Useless Bits Should Not Have Been Produced
I love setting up and taking down board games with lots of bits. Especially wooden bits. Houses. Little men. Meeples. Disks. Cubes. Thick cardboard chits are almost as good. Can you tell I like Euro board games?
But I don’t understand why, when production costs are already normally pretty high, some makers add in pieces that are really not needed – nearly useless bits.
Let me give you three examples:
- Thurn & Taxis
- The Pillars of the Earth
- Le Havre
If you’ve played these fun games, you probably can guess which bits I mean.
Thurn & Taxis Colored Cards
If it weren’t for the colorful houses (stations), Thurn & Taxis would be brown and beige-ish. Each player is identified by the color of his houses – red, blue, yellow, or green.
To help players identify each other throughout the course of the game, the makers included four cards each of which matches the color of one of the houses – sort of. The cards are actually about 99% brown and beige-ish with a thin ribbon of red or blue or yellow or green around the border.
Does it make you want to say, “Huh?”
Well, it made me say, “Huh?”
If I want to see who’s playing which color, I just look over to see their pile of unplayed houses. Those thick, wooden bits that they’ve probably arranged in a pretty pattern or stacked up like a Jenga tower or constructed a mini Rube Goldberg machine out of.
We don’t use the player ID cards.
The Pillars of the Earth Cathedral
I think The Pillars of the Earth was the first game I played where I discovered some nearly useless bits.
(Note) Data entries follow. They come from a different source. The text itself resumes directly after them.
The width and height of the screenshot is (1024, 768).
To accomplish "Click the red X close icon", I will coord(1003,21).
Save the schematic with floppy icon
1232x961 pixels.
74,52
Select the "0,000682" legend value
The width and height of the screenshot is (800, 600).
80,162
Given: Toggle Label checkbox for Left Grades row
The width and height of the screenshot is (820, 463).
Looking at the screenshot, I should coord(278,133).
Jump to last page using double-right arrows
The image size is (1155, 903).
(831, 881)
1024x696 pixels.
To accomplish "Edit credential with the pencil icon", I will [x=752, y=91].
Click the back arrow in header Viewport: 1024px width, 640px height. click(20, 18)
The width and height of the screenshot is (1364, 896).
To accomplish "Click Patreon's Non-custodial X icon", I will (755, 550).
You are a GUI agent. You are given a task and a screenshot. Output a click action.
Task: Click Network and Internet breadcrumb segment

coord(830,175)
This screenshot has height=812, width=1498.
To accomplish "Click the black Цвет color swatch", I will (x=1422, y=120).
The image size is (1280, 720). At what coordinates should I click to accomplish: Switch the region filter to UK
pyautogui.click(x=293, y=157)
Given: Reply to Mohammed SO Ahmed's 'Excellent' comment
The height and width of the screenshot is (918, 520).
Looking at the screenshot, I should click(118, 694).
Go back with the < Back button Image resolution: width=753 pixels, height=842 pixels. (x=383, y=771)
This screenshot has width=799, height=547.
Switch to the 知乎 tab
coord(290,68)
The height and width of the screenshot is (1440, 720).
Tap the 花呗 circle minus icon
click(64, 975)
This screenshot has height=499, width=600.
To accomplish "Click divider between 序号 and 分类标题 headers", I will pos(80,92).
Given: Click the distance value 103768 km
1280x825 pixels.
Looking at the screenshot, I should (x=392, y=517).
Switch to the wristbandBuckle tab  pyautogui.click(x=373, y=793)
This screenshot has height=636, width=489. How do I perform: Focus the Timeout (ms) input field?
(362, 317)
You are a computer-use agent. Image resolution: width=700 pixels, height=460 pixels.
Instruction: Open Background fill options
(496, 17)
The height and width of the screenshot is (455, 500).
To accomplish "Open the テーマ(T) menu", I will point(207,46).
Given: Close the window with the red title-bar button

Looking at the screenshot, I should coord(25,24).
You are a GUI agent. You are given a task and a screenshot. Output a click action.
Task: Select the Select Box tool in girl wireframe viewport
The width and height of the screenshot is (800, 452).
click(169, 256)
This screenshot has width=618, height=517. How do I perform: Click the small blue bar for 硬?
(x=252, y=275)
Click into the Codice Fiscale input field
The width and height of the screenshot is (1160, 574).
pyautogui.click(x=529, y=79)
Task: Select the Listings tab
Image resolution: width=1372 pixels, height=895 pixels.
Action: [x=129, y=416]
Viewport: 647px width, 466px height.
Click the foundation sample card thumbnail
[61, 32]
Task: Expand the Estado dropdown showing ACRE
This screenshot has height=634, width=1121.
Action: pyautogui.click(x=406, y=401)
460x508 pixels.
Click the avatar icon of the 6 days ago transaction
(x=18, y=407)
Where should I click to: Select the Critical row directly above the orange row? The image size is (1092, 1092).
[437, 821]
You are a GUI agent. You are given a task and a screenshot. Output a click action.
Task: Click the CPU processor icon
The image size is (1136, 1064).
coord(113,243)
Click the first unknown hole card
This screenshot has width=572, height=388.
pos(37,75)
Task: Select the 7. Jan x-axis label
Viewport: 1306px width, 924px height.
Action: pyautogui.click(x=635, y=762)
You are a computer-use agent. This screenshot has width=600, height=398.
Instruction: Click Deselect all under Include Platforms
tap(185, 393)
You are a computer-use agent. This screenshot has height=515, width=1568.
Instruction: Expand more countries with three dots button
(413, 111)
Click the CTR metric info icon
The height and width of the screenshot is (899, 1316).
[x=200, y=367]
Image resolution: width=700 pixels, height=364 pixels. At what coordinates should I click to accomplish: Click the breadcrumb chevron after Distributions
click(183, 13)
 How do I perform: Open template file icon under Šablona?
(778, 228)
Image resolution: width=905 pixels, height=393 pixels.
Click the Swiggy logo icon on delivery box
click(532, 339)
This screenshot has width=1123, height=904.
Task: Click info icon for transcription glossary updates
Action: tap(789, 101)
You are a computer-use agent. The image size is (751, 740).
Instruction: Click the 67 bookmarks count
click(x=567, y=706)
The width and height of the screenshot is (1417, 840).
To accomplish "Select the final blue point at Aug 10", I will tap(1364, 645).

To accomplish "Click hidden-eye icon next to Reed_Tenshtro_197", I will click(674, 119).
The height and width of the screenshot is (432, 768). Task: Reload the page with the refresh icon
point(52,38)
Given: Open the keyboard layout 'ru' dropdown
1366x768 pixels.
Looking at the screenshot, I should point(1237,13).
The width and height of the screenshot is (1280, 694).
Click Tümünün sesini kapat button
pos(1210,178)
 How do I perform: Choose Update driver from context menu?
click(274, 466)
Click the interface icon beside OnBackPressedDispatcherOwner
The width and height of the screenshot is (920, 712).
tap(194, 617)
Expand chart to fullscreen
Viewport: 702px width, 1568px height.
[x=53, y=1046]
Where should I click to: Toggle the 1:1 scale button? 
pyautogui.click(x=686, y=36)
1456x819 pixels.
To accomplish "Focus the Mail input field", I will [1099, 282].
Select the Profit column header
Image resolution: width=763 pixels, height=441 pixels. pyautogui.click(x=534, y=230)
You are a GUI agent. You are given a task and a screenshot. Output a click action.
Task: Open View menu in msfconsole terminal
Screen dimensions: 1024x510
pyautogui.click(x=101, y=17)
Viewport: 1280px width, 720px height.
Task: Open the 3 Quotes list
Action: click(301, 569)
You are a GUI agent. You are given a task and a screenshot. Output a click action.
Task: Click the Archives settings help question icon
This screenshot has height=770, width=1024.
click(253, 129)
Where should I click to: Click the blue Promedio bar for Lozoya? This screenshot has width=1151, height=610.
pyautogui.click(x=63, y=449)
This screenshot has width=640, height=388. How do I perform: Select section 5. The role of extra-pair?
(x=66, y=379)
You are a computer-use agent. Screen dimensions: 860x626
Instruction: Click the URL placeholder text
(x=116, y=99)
This game has a beautiful board which, even today, I don’t think I’ve examined every section of to find all the interesting details that the artist, Michael Menzel, included.
Wooden bits are wonderful, and this game has plenty of them in the form of colored cubes (brown, gray, tan, and blue) and colorful workers and builders (red, blue, yellow, green, gray, and black). But it also wastes at least as much wood in a six-piece cathedral which you are supposed to piece together one bit at a time at the end of each round, theoretically to remind the players which round it is.
In addition, you’re supposed to build this thing in the middle of the board where it can easily be knocked around as players reach for the 14 stations that make up the playing field to either deposit men or pick up goods.
Does that make you want to say, “Really?”
Well, it made me say, “Really?”
It maybe wouldn’t seem so totally useless if the six pieces were painted, but they were left in their native blonde wood color. Would it have cost too much to paint them?
A much better round counter is the stack of cards with big numbers – 1 through 6 – on their backs that need to sit near the edge of the board where everyone can see them easily.
We don’t use the cathedral.
Le Havre’s Start Player Disk
We love playing Le Havre. It’s another game with many, many bits – mostly cardboard chits in this one. In fact, there are so many that we wish the makers would have included something to keep them in like these buckets.
The one item they didn’t really need to spend time on is the start player disk. It just another circle of cardboard with a ship’s wheel on one side and an “old salt” on the other.
There are several other ways to determine who the start player is, or was, and whose turn it is next. Once the game has started, you really don’t ever need to know who made the very first move. After the first round, the start player changes anyway.
Related to this, the numbers on the ship cards that are supposed to help you figure out who does start the next round are pretty useless too. It’s really obvious who goes next from the order of the wooden ship tokens along the supply track.
Does that make you want to say, “Hmm.”
Well, it made me say, “Hmm.”
I can’t say we don’t use the start player circle. We do set it on the table next to the start player, but no one ever looks at it once the game is under way.
And we have no choice but to use the ship cards with those superfluous numbers. Actually, if you would determine the next player according to the description in the official rules, you would need those numbers. However, the rules presume that you’re going to remove the player markers from the board at the end of each round, which is a silly thing to do.
The markers don’t get in the way of the player who will start the next round, so we just leave them where they are at the end of a round. That make it obvious who is to start the next round, and we can thus ignore the numbers on those cards.